REQUIREMENT 1 ::
Answer these questions about the email on pronunciation below:
(a) Who, according to the writer, can successfully reproduce someone else's speech perfectly?
(b) What does the quoted message say the pronunciation of standard English words two hundred years ago probably better resembled?
(c) In what day does the writer feel sure the declamatory, stagey kind of English also existed?
REQUIREMENT 2 :: Repeat the passage of the email on pronunciation word for word, from "For the purposes" up to and including "our native language.".
REQUIREMENT 3 :: List every kind of role that the email on pronunciation names as being portrayed by Elizabethan actors.

PROVIDED TEXT ::
BEGIN

On Monday, September 29, 2003, at 09:54 PM, Jon Murphy wrote:

> Forget pronounciation...

I agree.  "Putting on" an accent is one thing, but reproducing someone 
else's speech perfectly is very difficult.  It can only be accomplished 
successfully by skilled, highly trained professional performers.  The 
rest of us mere mortals just sound fake when we do it.  And the very 
last thing you want to do in a HIP performance is sound fake, right?  
For the purposes of performing, I believe it's far better to use our 
own speaking/singing voices as effectively as we know how.  That way, 
we don't lose any of the subtlety of our own use of our native language.

> The pronounciation of standard English words two hundred years ago 
> (among
> the people) probably better resembled the Cockney of London today that 
> what
> you hear on stage or screen (either BBC TV or the silver one).

There is a declamatory kind of stagey English that seems to be the 
province of some stage acting, and I'm sure that that was the same in 
Shakespeare's day too.  I'm sure Elizabethan actors spoke with many 
voices, depending on whom they were portraying:  kings, gravediggers, 
soldiers etc.  But as far as a "standard"  pronunciation from any 
period of English history, bearing in mind regional accents and 
dialects and the fact that English people of various backgrounds speak 
very differently from one another, I should think it would be 
impossible to come up with a single speech pattern as "standard"

END

DATASET EXCERPT ::
BEGIN

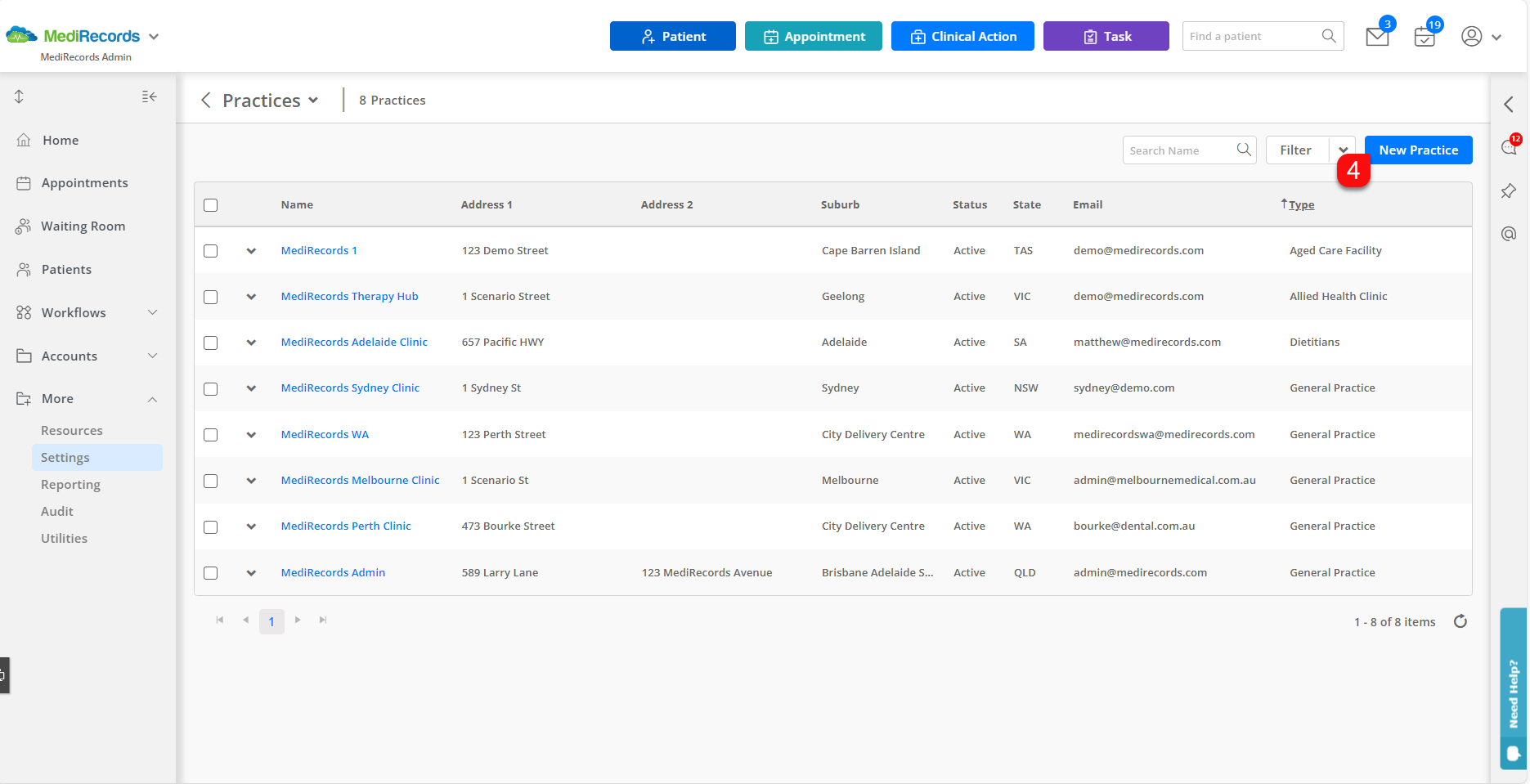Open the Waiting Room section

point(83,226)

END

EXPECTED OUTPUT 1 ::
(a) Skilled, highly trained professional performers.
(b) The Cockney of London today.
(c) Shakespeare's day.

EXPECTED OUTPUT 2 ::
For the purposes of performing, I believe it's far better to use our 
own speaking/singing voices as effectively as we know how.  That way, 
we don't lose any of the subtlety of our own use of our native language.

EXPECTED OUTPUT 3 :: kings, gravediggers, soldiers